The 10th Indonesian Film Festival will screen 10 films at ACMI over the next 10 days. The program kicks off tonight with dramatic biopic, 3 Nafas Likas (Likas’ 3 Breaths) and features a program packed with films and Q&As before winding up on April 18. At a time when Australians mostly hear about Indonesia in the context of the Bali Nine, Baskoro says the festival aims to spread a positive message about the relationship between Indonesia and Australia.
“Our film industry is actually quite new. We’re not as mature as Hollywood or India, but we’re growing,” says festival director Reinaldy Cahyo Baskoro.
After each film screening, festival-goers will be invited to stay behind for a Q&A session with the film’s directors or actors.

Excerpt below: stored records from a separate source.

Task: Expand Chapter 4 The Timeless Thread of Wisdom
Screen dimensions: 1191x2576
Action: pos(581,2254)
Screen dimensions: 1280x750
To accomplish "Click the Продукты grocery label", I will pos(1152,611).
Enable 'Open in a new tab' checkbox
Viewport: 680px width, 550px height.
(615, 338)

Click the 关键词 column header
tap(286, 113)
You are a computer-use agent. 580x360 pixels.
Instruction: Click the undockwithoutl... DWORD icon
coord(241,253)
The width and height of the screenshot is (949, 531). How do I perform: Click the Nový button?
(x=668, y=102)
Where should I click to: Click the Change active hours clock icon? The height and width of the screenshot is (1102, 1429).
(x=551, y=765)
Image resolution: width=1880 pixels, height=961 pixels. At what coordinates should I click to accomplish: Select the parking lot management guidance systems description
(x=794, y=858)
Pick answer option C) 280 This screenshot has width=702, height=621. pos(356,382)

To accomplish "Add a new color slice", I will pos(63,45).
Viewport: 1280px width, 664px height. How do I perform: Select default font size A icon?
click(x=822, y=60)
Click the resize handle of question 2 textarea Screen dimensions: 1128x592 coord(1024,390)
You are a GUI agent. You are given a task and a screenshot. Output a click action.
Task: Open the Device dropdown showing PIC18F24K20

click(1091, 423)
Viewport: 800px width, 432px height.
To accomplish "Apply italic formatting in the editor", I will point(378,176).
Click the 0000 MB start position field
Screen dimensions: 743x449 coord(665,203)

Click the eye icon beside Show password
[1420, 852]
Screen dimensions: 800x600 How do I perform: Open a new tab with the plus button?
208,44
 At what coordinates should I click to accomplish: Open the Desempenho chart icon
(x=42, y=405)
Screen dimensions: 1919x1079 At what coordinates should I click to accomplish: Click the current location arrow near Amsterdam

“I’d like to see people bring along their mates and have a bit of discussion afterwards.”
With themes ranging from feminism to war and family drama, there’s bound to be a lot to talk about. Here are Baskoro’s top picks.
A combination of romance, drama and biopic, 3 Nafas Likas (Likas’ 3 Breaths) is the generation-spanning true story of Likas Tiran, the wife of Jamin Gintings, an Indonesian national hero and key player in the country’s fight for independence from North Sumatra. Despite her parents’ wishes, Likas becomes a teacher and pursues the recognition of women’s rights. “Women were very restricted at that time in Indonesia, and feminism is a lot newer an idea than in Australia,” says Baskoro. “This is Indonesian film on a big budget, with a strong cast and beautiful cinematography.”
“This is one for the hipsters,” says Bakoro. Siti is a black and white drama about a young woman who sells snacks by day and works nights in a karaoke bar in order to care for her child and injured husband. “It’s a real taboo for a woman to work at a karaoke bar in Indonesia, so this is about Siti trying to balance her two worlds,” Baskoro says. Screened at the Singapore and Rotterdam Film Festivals last year, Siti captures the beautiful Indonesian landscape and the tough choices a young woman is forced to make in order to find happiness again.
A top-grossing film in Indonesia, political drama Behind 98 tells the story of the country’s 1998 May riots, which resulted in the fall of President Suharto. The film follows the trials of a group of university activists who eventually play a hand in the reformation of Indonesia. “The making of this was a bit problematic and controversial because of its subject matter,” says Baskoro of the film, which has made waves in Indonesia. Stick around after this screening for a discussion with the director and lead actress, Chelsea Islan.
Closing the festival will be Jalanan (Streetside), a stirring film that won Best Documentary at the Busan Film Festival in Korea. Following the lives of three gifted street musicians during a tumultuous time for themselves and Indonesia, the film’s score is comprised of the buskers’ original compositions. “This will be great,” says Baskoro, “We’ve got the three musicians from the film to come over from Indonesia and play at the screening.”
The 10th Indonesian Film Festival runs until April 18 at ACMI. Tickets are available from the IFF website.